Exercise description -
In full and without change, transcribe the records below.

Exercise material -

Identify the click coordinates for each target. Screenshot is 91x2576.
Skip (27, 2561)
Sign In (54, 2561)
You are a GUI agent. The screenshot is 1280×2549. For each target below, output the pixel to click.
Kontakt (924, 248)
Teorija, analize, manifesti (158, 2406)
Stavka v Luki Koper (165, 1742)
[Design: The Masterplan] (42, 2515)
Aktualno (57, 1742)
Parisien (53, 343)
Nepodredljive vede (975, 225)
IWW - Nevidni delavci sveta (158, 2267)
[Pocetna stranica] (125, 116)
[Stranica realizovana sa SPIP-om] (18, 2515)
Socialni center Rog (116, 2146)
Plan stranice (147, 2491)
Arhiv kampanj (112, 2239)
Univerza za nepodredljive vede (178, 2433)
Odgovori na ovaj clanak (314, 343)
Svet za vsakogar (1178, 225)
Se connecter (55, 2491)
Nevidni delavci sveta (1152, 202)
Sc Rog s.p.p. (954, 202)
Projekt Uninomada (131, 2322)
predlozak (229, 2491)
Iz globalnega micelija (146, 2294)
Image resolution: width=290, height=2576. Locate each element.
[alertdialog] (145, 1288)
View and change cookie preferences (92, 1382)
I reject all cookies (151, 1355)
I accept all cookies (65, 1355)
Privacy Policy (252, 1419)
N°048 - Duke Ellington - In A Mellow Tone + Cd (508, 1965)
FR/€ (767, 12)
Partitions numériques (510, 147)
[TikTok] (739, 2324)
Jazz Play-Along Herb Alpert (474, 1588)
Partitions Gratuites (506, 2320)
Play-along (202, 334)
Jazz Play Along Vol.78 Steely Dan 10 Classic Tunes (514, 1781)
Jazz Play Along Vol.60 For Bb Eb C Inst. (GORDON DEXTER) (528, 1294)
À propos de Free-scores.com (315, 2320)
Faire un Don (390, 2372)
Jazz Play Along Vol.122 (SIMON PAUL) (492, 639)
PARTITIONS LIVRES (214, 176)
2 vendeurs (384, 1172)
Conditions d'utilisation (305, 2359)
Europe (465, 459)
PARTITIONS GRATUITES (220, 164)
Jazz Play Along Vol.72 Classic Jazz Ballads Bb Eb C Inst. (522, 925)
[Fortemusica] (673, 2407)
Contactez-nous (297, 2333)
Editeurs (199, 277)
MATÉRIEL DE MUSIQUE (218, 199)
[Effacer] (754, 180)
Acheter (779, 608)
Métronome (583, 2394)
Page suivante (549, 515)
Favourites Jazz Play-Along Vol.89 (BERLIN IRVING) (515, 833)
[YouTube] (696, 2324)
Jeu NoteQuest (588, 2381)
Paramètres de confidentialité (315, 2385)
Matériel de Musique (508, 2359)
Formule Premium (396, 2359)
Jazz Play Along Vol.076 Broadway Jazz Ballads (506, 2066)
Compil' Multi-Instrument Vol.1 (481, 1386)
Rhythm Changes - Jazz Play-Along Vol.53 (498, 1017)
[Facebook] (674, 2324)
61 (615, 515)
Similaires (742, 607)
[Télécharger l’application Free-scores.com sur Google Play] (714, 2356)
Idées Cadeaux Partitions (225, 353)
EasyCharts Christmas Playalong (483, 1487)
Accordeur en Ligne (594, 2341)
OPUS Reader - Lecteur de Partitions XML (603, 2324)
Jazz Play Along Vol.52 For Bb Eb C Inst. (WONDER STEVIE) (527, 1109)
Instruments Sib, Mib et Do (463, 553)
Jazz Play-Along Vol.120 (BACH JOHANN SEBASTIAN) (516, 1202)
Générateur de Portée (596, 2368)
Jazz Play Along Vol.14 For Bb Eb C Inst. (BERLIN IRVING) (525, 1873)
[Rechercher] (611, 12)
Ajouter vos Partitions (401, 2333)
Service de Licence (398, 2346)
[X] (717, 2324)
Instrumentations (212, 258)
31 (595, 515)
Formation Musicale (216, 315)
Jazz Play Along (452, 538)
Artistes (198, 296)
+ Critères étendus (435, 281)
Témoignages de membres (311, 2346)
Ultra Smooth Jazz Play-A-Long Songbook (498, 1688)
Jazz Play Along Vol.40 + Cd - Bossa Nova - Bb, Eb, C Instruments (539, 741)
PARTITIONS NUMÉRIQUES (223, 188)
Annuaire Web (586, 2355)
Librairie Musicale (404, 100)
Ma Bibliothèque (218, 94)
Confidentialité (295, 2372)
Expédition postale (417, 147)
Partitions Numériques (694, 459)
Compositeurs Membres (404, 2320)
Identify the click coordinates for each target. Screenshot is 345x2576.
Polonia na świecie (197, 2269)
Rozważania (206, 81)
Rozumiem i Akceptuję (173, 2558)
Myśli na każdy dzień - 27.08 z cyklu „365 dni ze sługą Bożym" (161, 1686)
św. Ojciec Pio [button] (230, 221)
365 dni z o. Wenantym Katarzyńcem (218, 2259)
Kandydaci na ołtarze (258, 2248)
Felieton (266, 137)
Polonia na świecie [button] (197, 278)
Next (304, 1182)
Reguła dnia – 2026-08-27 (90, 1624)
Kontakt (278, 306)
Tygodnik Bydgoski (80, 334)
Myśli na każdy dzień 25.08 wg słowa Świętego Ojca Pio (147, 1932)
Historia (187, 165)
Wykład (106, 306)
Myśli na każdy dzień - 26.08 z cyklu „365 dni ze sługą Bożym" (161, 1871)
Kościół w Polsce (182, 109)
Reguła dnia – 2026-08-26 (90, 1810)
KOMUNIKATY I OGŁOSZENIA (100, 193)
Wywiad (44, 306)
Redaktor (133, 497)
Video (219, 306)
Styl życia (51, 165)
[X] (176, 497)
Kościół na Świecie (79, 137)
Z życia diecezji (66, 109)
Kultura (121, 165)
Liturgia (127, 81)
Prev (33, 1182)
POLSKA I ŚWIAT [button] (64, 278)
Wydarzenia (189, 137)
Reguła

Solution to this task -
Identify the click coordinates for each target. Screenshot is 91x2576.
Skip (27, 2561)
Sign In (54, 2561)
You are a GUI agent. The screenshot is 1280×2549. For each target below, output the pixel to click.
Kontakt (924, 248)
Teorija, analize, manifesti (158, 2406)
Stavka v Luki Koper (165, 1742)
[Design: The Masterplan] (42, 2515)
Aktualno (57, 1742)
Parisien (53, 343)
Nepodredljive vede (975, 225)
IWW - Nevidni delavci sveta (158, 2267)
[Pocetna stranica] (125, 116)
[Stranica realizovana sa SPIP-om] (18, 2515)
Socialni center Rog (116, 2146)
Plan stranice (147, 2491)
Arhiv kampanj (112, 2239)
Univerza za nepodredljive vede (178, 2433)
Odgovori na ovaj clanak (314, 343)
Svet za vsakogar (1178, 225)
Se connecter (55, 2491)
Nevidni delavci sveta (1152, 202)
Sc Rog s.p.p. (954, 202)
Projekt Uninomada (131, 2322)
predlozak (229, 2491)
Iz globalnega micelija (146, 2294)
Image resolution: width=290, height=2576. Locate each element.
[alertdialog] (145, 1288)
View and change cookie preferences (92, 1382)
I reject all cookies (151, 1355)
I accept all cookies (65, 1355)
Privacy Policy (252, 1419)
N°048 - Duke Ellington - In A Mellow Tone + Cd (508, 1965)
FR/€ (767, 12)
Partitions numériques (510, 147)
[TikTok] (739, 2324)
Jazz Play-Along Herb Alpert (474, 1588)
Partitions Gratuites (506, 2320)
Play-along (202, 334)
Jazz Play Along Vol.78 Steely Dan 10 Classic Tunes (514, 1781)
Jazz Play Along Vol.60 For Bb Eb C Inst. (GORDON DEXTER) (528, 1294)
À propos de Free-scores.com (315, 2320)
Faire un Don (390, 2372)
Jazz Play Along Vol.122 (SIMON PAUL) (492, 639)
PARTITIONS LIVRES (214, 176)
2 vendeurs (384, 1172)
Conditions d'utilisation (305, 2359)
Europe (465, 459)
PARTITIONS GRATUITES (220, 164)
Jazz Play Along Vol.72 Classic Jazz Ballads Bb Eb C Inst. (522, 925)
[Fortemusica] (673, 2407)
Contactez-nous (297, 2333)
Editeurs (199, 277)
MATÉRIEL DE MUSIQUE (218, 199)
[Effacer] (754, 180)
Acheter (779, 608)
Métronome (583, 2394)
Page suivante (549, 515)
Favourites Jazz Play-Along Vol.89 (BERLIN IRVING) (515, 833)
[YouTube] (696, 2324)
Jeu NoteQuest (588, 2381)
Paramètres de confidentialité (315, 2385)
Matériel de Musique (508, 2359)
Formule Premium (396, 2359)
Jazz Play Along Vol.076 Broadway Jazz Ballads (506, 2066)
Compil' Multi-Instrument Vol.1 (481, 1386)
Rhythm Changes - Jazz Play-Along Vol.53 (498, 1017)
[Facebook] (674, 2324)
61 (615, 515)
Similaires (742, 607)
[Télécharger l’application Free-scores.com sur Google Play] (714, 2356)
Idées Cadeaux Partitions (225, 353)
EasyCharts Christmas Playalong (483, 1487)
Accordeur en Ligne (594, 2341)
OPUS Reader - Lecteur de Partitions XML (603, 2324)
Jazz Play Along Vol.52 For Bb Eb C Inst. (WONDER STEVIE) (527, 1109)
Instruments Sib, Mib et Do (463, 553)
Jazz Play-Along Vol.120 (BACH JOHANN SEBASTIAN) (516, 1202)
Générateur de Portée (596, 2368)
Jazz Play Along Vol.14 For Bb Eb C Inst. (BERLIN IRVING) (525, 1873)
[Rechercher] (611, 12)
Ajouter vos Partitions (401, 2333)
Service de Licence (398, 2346)
[X] (717, 2324)
Instrumentations (212, 258)
31 (595, 515)
Formation Musicale (216, 315)
Jazz Play Along (452, 538)
Artistes (198, 296)
+ Critères étendus (435, 281)
Témoignages de membres (311, 2346)
Ultra Smooth Jazz Play-A-Long Songbook (498, 1688)
Jazz Play Along Vol.40 + Cd - Bossa Nova - Bb, Eb, C Instruments (539, 741)
PARTITIONS NUMÉRIQUES (223, 188)
Annuaire Web (586, 2355)
Librairie Musicale (404, 100)
Ma Bibliothèque (218, 94)
Confidentialité (295, 2372)
Expédition postale (417, 147)
Partitions Numériques (694, 459)
Compositeurs Membres (404, 2320)
Identify the click coordinates for each target. Screenshot is 345x2576.
Polonia na świecie (197, 2269)
Rozważania (206, 81)
Rozumiem i Akceptuję (173, 2558)
Myśli na każdy dzień - 27.08 z cyklu „365 dni ze sługą Bożym" (161, 1686)
św. Ojciec Pio [button] (230, 221)
365 dni z o. Wenantym Katarzyńcem (218, 2259)
Kandydaci na ołtarze (258, 2248)
Felieton (266, 137)
Polonia na świecie [button] (197, 278)
Next (304, 1182)
Reguła dnia – 2026-08-27 (90, 1624)
Kontakt (278, 306)
Tygodnik Bydgoski (80, 334)
Myśli na każdy dzień 25.08 wg słowa Świętego Ojca Pio (147, 1932)
Historia (187, 165)
Wykład (106, 306)
Myśli na każdy dzień - 26.08 z cyklu „365 dni ze sługą Bożym" (161, 1871)
Kościół w Polsce (182, 109)
Reguła dnia – 2026-08-26 (90, 1810)
KOMUNIKATY I OGŁOSZENIA (100, 193)
Wywiad (44, 306)
Redaktor (133, 497)
Video (219, 306)
Styl życia (51, 165)
[X] (176, 497)
Kościół na Świecie (79, 137)
Z życia diecezji (66, 109)
Kultura (121, 165)
Liturgia (127, 81)
Prev (33, 1182)
POLSKA I ŚWIAT [button] (64, 278)
Wydarzenia (189, 137)
Reguła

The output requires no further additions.